The burakumin, a minority group long considered outcasts in Japan despite being ethnically indistinguishable from ordinary Japanese, have been the subject of several films. One is Yoichi Higashi’s “River with No Bridge,” a 1992 drama set in a burakumin village in the early 20th century and based on a seven-volume novel by Sue Sumii.

The latest is Kazuo Maeda’s “Broken Commandment,” based on a better-known 1906 novel of the same title by Toson Shimazaki. It’s the third time the book has been adapted to film, first by Keisuke Kinoshita in 1948 and again by Kon Ichikawa in 1962. Similar to “River with No Bridge,” the story is set in the late Meiji Era (1868-1912), when discrimination against burakumin was outlawed by the Meiji Constitution but still widely practiced in Japanese society.

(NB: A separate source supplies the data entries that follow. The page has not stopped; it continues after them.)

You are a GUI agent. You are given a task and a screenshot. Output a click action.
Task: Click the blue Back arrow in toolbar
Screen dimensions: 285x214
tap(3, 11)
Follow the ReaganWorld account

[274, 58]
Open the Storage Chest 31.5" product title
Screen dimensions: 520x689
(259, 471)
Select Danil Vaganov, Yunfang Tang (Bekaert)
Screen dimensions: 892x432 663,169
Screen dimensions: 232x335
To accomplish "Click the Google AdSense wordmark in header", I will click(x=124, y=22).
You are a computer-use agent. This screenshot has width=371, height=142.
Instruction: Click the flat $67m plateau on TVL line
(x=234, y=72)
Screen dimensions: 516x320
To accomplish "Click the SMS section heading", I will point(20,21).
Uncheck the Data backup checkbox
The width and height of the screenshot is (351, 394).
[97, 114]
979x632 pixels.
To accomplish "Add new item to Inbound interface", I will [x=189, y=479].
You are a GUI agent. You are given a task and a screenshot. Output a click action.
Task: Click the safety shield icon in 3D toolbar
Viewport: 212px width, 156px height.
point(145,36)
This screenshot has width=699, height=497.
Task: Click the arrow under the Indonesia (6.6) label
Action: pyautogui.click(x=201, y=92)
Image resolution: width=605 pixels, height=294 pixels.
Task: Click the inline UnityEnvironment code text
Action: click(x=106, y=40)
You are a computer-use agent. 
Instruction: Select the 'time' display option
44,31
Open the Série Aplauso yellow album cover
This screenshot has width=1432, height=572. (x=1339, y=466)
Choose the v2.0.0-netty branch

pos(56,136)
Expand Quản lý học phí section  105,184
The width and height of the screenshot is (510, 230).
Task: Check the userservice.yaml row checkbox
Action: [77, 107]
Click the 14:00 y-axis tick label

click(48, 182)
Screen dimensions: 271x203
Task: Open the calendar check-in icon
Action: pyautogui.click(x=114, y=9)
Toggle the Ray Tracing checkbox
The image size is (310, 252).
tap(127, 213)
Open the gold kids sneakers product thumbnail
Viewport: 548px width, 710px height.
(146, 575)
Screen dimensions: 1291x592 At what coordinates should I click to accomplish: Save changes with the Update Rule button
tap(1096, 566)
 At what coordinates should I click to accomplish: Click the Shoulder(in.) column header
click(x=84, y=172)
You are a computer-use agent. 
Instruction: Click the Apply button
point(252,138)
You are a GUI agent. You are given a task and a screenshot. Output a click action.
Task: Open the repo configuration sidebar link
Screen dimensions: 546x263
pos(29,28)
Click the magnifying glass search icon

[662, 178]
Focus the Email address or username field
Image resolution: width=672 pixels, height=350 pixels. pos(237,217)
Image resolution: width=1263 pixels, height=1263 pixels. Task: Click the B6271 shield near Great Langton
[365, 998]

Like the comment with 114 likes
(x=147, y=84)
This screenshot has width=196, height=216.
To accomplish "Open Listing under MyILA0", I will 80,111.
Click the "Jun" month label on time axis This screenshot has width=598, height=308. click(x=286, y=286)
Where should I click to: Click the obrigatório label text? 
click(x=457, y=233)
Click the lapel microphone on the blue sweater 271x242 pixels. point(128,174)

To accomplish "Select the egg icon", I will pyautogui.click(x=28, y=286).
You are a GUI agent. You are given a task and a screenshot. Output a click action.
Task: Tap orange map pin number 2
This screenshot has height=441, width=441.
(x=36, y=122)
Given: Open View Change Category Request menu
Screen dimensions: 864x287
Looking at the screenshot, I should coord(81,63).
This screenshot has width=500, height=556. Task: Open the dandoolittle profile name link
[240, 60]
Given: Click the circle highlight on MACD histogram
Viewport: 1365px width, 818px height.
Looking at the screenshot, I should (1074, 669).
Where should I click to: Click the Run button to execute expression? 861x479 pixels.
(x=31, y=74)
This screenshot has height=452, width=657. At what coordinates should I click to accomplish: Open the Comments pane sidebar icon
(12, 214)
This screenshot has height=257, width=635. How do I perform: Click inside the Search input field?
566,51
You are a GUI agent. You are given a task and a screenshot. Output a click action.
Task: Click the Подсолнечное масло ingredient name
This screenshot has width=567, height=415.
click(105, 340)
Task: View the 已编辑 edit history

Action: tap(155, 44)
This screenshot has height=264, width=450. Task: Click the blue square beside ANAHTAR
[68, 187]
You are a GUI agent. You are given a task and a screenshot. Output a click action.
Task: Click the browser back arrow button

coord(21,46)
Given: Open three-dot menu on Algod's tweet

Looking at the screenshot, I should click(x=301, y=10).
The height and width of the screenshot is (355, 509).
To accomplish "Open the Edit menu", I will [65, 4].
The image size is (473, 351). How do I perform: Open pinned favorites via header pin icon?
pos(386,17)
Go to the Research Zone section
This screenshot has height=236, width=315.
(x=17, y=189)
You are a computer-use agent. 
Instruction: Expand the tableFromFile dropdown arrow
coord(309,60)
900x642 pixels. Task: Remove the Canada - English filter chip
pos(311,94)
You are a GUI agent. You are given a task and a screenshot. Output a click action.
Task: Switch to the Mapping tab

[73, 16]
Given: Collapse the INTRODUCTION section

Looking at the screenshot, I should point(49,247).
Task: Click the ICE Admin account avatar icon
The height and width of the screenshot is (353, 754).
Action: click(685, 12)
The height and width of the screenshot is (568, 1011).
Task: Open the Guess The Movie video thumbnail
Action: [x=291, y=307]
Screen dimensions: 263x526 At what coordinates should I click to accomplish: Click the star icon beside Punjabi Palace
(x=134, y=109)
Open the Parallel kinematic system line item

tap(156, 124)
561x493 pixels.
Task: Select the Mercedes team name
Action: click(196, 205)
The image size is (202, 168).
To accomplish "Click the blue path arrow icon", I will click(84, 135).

And like Higashi’s film, Maeda’s feature was made to commemorate the 1922 founding of Zenkoku Suiheisha (National Levelers’ Association), a pioneering burakumin rights organization.

One comparison would be films about Black Americans in the postwar South, such as Ava DuVernay’s 2014 “Selma” and Dee Rees’ 2017 “Mudbound,” when the fight for civil rights was intensifying but racism was still flagrant.